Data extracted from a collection
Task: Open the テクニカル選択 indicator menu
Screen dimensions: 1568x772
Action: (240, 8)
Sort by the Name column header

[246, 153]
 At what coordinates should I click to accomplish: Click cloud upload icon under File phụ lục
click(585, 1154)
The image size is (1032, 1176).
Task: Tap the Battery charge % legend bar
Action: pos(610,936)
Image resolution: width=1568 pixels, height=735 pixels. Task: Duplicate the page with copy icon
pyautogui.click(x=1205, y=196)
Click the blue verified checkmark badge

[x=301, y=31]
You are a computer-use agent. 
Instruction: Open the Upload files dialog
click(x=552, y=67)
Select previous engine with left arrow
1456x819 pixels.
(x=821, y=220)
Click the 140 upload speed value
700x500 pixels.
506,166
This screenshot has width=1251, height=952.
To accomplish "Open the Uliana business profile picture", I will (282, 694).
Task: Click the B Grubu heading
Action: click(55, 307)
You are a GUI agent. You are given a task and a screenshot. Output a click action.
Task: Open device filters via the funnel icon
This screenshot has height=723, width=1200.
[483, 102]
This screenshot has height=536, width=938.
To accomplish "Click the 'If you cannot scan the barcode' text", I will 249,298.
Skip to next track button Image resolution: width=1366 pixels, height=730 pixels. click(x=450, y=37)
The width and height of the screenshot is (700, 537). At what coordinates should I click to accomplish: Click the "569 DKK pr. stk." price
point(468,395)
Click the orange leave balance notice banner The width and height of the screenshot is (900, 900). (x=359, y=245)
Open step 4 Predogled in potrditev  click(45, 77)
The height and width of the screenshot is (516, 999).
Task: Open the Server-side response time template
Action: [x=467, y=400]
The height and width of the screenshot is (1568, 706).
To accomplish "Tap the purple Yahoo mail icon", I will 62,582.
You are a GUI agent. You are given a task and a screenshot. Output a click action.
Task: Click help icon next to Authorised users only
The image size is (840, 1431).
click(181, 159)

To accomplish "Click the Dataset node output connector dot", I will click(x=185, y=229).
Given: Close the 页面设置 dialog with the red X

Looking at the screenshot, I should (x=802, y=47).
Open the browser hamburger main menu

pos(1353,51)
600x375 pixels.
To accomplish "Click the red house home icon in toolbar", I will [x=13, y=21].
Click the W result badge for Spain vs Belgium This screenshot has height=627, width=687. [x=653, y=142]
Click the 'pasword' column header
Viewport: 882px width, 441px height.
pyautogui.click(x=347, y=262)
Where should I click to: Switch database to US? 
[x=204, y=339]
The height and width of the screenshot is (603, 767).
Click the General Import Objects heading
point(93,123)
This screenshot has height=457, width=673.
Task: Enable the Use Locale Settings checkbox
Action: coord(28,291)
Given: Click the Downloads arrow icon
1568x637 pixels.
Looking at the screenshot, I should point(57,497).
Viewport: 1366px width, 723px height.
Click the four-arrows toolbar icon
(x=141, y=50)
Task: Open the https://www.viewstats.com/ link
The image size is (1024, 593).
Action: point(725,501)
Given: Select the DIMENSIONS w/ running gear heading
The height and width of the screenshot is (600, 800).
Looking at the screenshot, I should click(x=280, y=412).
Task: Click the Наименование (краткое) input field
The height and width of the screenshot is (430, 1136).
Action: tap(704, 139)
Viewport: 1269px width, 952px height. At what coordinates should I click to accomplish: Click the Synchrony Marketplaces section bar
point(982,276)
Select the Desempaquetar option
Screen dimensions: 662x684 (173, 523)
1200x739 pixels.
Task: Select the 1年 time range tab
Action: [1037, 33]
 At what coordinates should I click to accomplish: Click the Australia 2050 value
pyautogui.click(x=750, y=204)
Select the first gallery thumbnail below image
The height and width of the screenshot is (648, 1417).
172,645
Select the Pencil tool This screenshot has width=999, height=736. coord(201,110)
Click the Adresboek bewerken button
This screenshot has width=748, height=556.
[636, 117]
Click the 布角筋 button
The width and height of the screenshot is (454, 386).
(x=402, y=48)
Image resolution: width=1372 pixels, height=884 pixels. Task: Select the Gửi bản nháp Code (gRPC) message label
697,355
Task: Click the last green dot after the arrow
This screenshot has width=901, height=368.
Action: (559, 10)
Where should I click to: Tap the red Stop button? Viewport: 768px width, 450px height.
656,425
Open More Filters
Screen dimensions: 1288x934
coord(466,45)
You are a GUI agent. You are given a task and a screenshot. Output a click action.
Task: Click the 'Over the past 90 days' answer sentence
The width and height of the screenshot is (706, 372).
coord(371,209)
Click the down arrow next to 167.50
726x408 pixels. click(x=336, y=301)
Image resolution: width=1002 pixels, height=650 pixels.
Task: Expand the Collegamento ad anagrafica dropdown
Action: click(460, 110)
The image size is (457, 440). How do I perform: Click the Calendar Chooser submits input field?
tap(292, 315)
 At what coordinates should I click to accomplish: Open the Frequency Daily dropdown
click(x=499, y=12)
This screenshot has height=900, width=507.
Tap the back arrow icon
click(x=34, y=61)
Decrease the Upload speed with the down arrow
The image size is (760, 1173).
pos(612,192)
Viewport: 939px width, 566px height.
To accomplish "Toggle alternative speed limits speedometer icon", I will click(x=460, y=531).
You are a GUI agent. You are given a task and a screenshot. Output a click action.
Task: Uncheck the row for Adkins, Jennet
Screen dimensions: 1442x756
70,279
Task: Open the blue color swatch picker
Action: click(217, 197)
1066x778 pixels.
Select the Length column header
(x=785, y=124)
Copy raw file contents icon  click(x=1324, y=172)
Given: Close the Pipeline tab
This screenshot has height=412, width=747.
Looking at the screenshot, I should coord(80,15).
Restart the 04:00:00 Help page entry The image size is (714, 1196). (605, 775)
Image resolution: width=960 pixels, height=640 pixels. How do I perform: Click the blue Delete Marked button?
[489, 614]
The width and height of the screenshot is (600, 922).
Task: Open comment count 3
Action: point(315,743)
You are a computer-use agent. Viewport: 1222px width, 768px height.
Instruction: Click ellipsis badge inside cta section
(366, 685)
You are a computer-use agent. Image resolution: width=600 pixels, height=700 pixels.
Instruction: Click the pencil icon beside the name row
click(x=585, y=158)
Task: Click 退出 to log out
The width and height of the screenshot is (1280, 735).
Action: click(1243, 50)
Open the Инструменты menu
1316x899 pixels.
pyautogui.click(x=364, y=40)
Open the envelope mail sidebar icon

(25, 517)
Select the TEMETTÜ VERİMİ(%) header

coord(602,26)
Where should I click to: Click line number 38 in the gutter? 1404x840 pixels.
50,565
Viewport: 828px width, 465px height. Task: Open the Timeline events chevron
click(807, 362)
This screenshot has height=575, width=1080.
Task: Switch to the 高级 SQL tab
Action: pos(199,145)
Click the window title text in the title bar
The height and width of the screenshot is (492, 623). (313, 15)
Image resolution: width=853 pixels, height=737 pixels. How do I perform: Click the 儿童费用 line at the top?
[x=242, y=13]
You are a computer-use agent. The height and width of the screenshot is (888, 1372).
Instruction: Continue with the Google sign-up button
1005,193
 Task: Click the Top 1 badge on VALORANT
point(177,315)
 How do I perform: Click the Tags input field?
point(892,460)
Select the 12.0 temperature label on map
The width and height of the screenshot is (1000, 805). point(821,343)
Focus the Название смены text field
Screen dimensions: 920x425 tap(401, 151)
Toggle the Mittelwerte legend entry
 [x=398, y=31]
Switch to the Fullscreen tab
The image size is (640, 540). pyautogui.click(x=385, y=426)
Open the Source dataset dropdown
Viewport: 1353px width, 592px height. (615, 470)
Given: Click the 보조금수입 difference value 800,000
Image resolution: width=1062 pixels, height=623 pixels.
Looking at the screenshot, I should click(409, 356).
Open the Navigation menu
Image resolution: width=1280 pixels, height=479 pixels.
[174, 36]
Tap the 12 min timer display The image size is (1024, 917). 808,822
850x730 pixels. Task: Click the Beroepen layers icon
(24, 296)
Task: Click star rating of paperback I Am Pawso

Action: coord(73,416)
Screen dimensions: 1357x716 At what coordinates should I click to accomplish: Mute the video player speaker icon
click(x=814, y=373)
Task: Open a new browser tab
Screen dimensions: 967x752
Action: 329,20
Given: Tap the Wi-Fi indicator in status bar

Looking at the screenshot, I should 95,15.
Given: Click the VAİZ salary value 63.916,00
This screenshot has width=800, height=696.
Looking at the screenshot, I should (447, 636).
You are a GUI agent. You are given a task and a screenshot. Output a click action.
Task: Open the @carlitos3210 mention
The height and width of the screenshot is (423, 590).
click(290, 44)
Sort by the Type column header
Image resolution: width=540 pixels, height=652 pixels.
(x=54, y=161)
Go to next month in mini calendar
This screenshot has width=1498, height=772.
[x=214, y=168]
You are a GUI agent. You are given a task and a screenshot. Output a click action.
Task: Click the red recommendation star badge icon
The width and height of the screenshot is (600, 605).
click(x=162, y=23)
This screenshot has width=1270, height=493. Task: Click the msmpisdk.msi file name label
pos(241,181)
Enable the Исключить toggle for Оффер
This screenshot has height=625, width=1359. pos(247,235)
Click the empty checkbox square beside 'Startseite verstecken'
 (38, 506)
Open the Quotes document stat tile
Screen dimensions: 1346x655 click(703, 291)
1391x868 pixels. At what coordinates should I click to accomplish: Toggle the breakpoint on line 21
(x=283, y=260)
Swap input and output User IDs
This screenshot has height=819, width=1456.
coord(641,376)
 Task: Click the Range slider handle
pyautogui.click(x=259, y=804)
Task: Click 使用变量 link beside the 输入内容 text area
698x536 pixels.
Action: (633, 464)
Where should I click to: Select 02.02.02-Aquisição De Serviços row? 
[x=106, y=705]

Task requirements: The string "computer" marks the lines to copy; report each of them from the data above.

Result of this exercise:
You are a computer-use agent. 
You are a computer-use agent. Viewport: 1222px width, 768px height.
You are a computer-use agent. Image resolution: width=600 pixels, height=700 pixels.
You are a computer-use agent. The height and width of the screenshot is (888, 1372).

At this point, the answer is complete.